» **WHAT NEEDS TO BE DONE**
In the blog post below about life as a housegirlfriend, which store hired the writer?

I’m still here, all.  Do not worry.  And no, it wasn’t the housework that was keeping me away all that time.  But instead of boring you with a picture of my calendar…wait.  Can I do that?  No no, it would be so pathetic.  To make a long story short, I’ve been creating fiction with myself about this housegirlfriend thing.  Have no fear;  Mike still loves me, and I him.  We are in love.  There is love flowing from the apartment above the antique shop.  No fears.

But this housegirlfriend thing just isn’t all it’s cracked up to be.  If you’ll remember, I talked a little about the panic attacks I’ve been having.  I’ve realized something.  It’s because I spend TOO MUCH TIME with myself.  I feel bad for my college roommate, Kay, as she spent this much time with me, too.  Mike gets an 8-hour a day break.  I’m obnoxious!  I drive myself crazy (tell me you didn’t think of N’Sync, teenyboppers), and it got to the point where I was able to talk myself out of it.  So no more sweaty runs, except for the sake of sweating.  Oh, and losing pudge.  🙂

I am obnoxious, though.  I mean, I overthink everything.  Irrationally.  Like…okay.  I got a scratch on my leg, probably from rummaging about on the bike trail chasing that adorable chipmunk, or hunting down that cardinal I heard.  I honestly do not know.  But I was so sure an axe murderer was in my room at night, running his hooked hand up my leg and giving me these scratches.  And did you know I like to eat frozen semi-sweet chocolate chips out of the freezer at night?  Well, I do.  And I went through about twelve bottles of wine in a month.  Maybe that’s not so bad?  Glass a night?  On average?  Alcoholic?  Whatever.  Don’t judge me.

So Mike looks at me one night, frazzled, in ratty sweatpants and a glass of wine in hand (me, not him) and says, “Why don’t we go to the mall and see if you can at least get a part time job, you know, just to keep you from losing your mind here all day?”  A novel idea!  So we drove to the Cranberry Township mall, and I grabbed an application from every store.  Remember, this is a small town, so I drove away with maybe ten applications.

Aaaaand…are you ready for this?  I got a job.  I HAVE A JOB!  Now mind you, this is not something I want to do for the rest of my life by any means, and this is not something I think will turn into anything more.  It is a job simply to give me something to do.  It’s the type of job that this housegirlfriend would get once she was a housewife, and her children were in school at least all day, and the charm of bonbons, soap operas, and sleeping late wore off.  I wear an orange apron.  I smell pretty.  And I work at Bath and Body Works!  I’ve never worked retail and they’re letting me come in as a manager, so that’s pretty exciting.  And after one face-to-face interview, and two over the phone while I was bustling around Ohio from Mansfield to Fremont to Columbus, back to Fremont, I got a job.  So woot!  And that’s pretty good, because they didn’t call me till yesterday, and I spent all weekend buying clothes that fit the uniform…sooo.  🙂  SHOPPING!

» **PROVIDED DATA**
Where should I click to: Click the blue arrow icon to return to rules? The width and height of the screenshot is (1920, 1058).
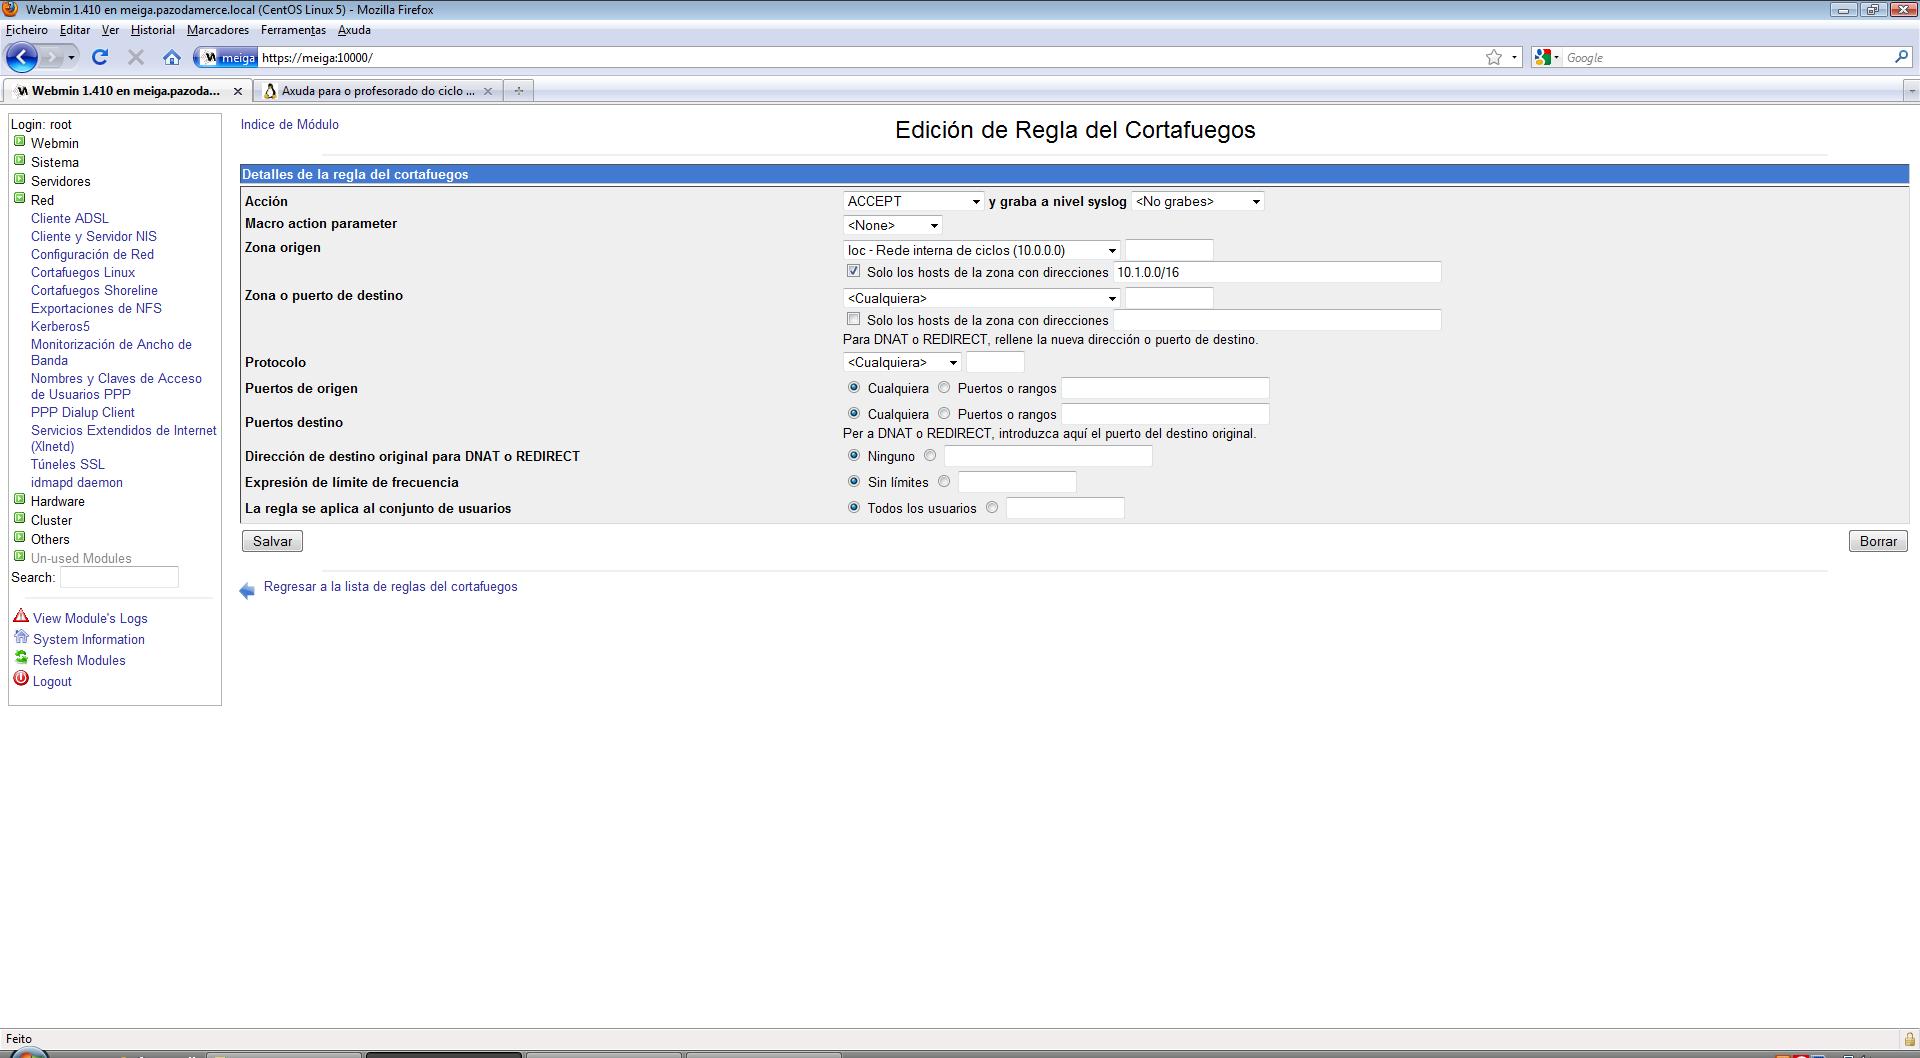(x=247, y=591)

» **ANSWER TO THIS TASK**
Bath and Body Works.